Die Alte Kass in Neidlingen lockt viele Gäste an. Café, Laden und Zimmer stehen für Regionalität und Nachhaltigkeit.

Entscheider/Institutionen : Kai Holoch (hol)

Neidlingen - Eigentlich bin ich ja Zimmermann und kein Zimmermädchen.“ Peter Hepperle lacht. Manchmal muss der 44-jährige Neidlinger aber doch kräftig mit anpacken, wenn es darum geht, seinen Lebenstraum durch den Alltag zu steuern. Alte Kass heißt dieser Traum. Vor zweieinhalb Jahren haben Peter Hepperle und seine Frau Simone das 1953 erbaute ehemalige Gebäude der Spar- und Darlehenskasse Neidlingen in der Gartenstraße 3 gekauft – daher der Name.

 

Die beiden haben fast im Alleingang aus einem ziemlich heruntergekommenen Gebäude ein Kleinod im Herzen des Biosphärengebiets geschaffen – mit einem wirklich urgemütlichen schwäbischen Caféhaus, einen Lädle, in dem ausschließlich regionale Produkte angeboten werden, einer Ferienwohnung mit Blick auf die Burgruine Reußenstein und mit vier Gästezimmern, von denen allerdings drei noch auf ihre Fertigstellung warten. Im Sommer sollen auch sie den Gästen zur Verfügung stehen.

Den Tagestouristen wird etwas geboten

Die Idee, dass man aus der landschaftlichen Schönheit Neidlingens Kapital schlagen könnte, hatte Peter Hepperle schon lange, bevor der Albtrauf zum Biosphärengebiet erklärt wurde: „Auch in der Vergangenheit sind schon viele Tagestouristen nach Neidlingen gekommen. Ich habe immer gedacht, dass man denen etwas bieten muss.“

Natürlich begrüßt Peter Hepperle das Biosphärengebiet. Auch hat er sich dem Verein Streuobstparadies angeschlossen und hat die Alte Kass am Wochenende auf der CMT in Stuttgart präsentiert (siehe untenstehender Bericht). „Die Region profitiert von solchen Schritten, und sei es nur dadurch, dass das Heimatgefühl gestärkt wird“, ist sich Peter Hepperle sicher. Man brauche nicht ins Allgäu oder dreimal im Jahr in die Türkei zu fahren, um sich zu erholen. Auch Neidlingen habe mit den Wasserfällen, dem Reußenstein und im Frühling mit der Kirschblüte viel für Gäste, auch für ganz junge, zu bieten.
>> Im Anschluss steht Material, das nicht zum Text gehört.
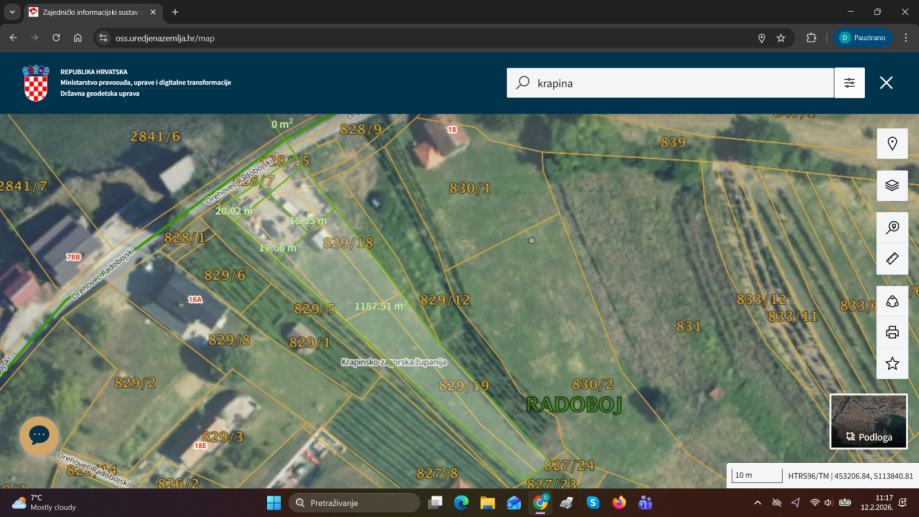This screenshot has width=919, height=517.
Task: Click the location pin tool on map
Action: (x=892, y=144)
„Ein Café hat in Neidlingen aber noch gefehlt“, sagt Hepperle. Wer das betritt, kommt in eine eigene Welt. Denn in der Alten Kass hat sich der Zimmermann, der für seine innovativen, dem Gedanken der Nachhaltigkeit verpflichteten Ideen bekannt ist, verwirklicht. Aufsehen erregte Hepperle beispielsweise, als er vor knapp zehn Jahren sein Eigenheim aus Holz, Stroh und Lehm baute. Es war das erste seiner Art im Landkreis.

Auch die Alte Kass bietet viele Beispiele für Nachhaltigkeit. So ist etwa das Dach, das eine 37-Kilowatt-Solarstromanlage beheimatet, mit 1500 Getreidestrohballen gedämmt. Der Strom fließt unter anderem in eine Fahrradstation, an der bis zu zehn Radler gleichzeitig ihre E-Bikes auflagen können.
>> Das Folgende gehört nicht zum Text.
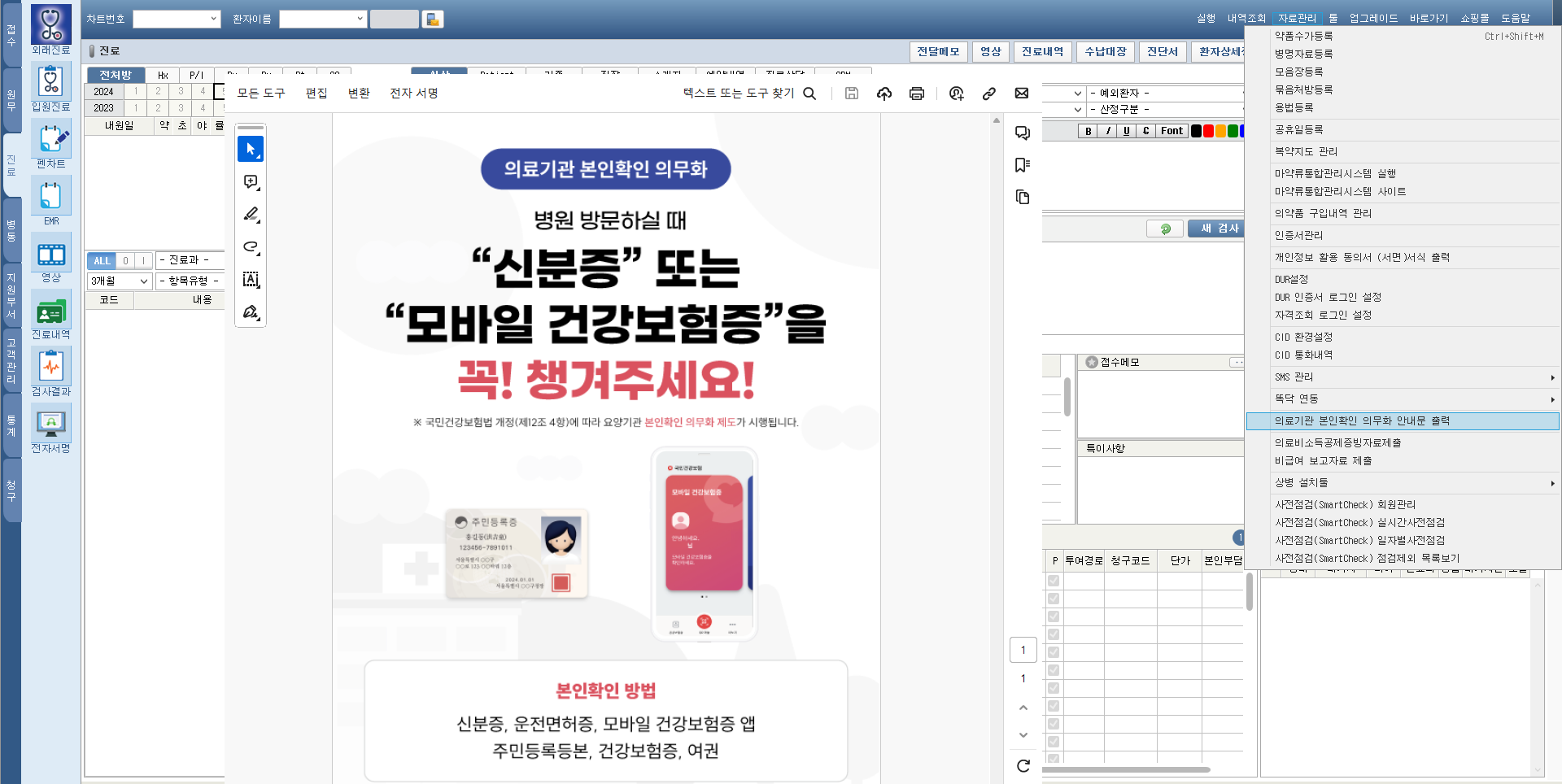Toggle the first checkbox in the P column
This screenshot has width=1562, height=784.
point(1054,581)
Lampen sind aus alten Bettflaschen

Das Holz für das Fachwerk, das das Stüble im Café vom Rest des 100 Plätze bietenden Gastraums abtrennt, stammt aus Abbruchhäusern. Die Lampen im Stüble sind aus alten Bettflaschen gebastelt, die die Hepperles bei einer Wohnungsauflösung entdeckt haben. Genauso originell ist die Beleuchtung im Lädle: Hier sind es ehemalige Träubleskisten, die Hepperle auf eine alte Holzleiter montiert und in denen er seine Birnen versteckt hat.

Fast ausschließlich regionale Lebensmittel sind es, die die Hepperles in ihrem Café verarbeiten. „Unser Ziel ist es, den Gürtel um Neidlingen so eng wie möglich zu schnallen“, sagt Hepperle. Alle Kuchen werden von zwei Backfeen in der Alten Kass zubereitet. Das Konzept kommt an. Oft ist das Café voll besetzt. Sogar die Neidlinger, die anfangs skeptisch reagiert hätten, kämen nun ab und an in der Alten Kass vorbei. Dort gibt es Filzkurse oder auch einmal ein schwäbisches Käseseminar für 50 Schweizer Gäste, die mit dem Bus nach Neidlingen gebracht werden. Oder an jedem ersten Samstag im Monat um 14 Uhr ein Strickcafé, bei dem sich die bisher ausschließlich weiblichen Gäste austauschen können. Momentan hat das Café donnerstags, samstags, sonntags sowie an Feiertagen offen. Doch eine Ausweitung der Öffnungszeiten ist geplant.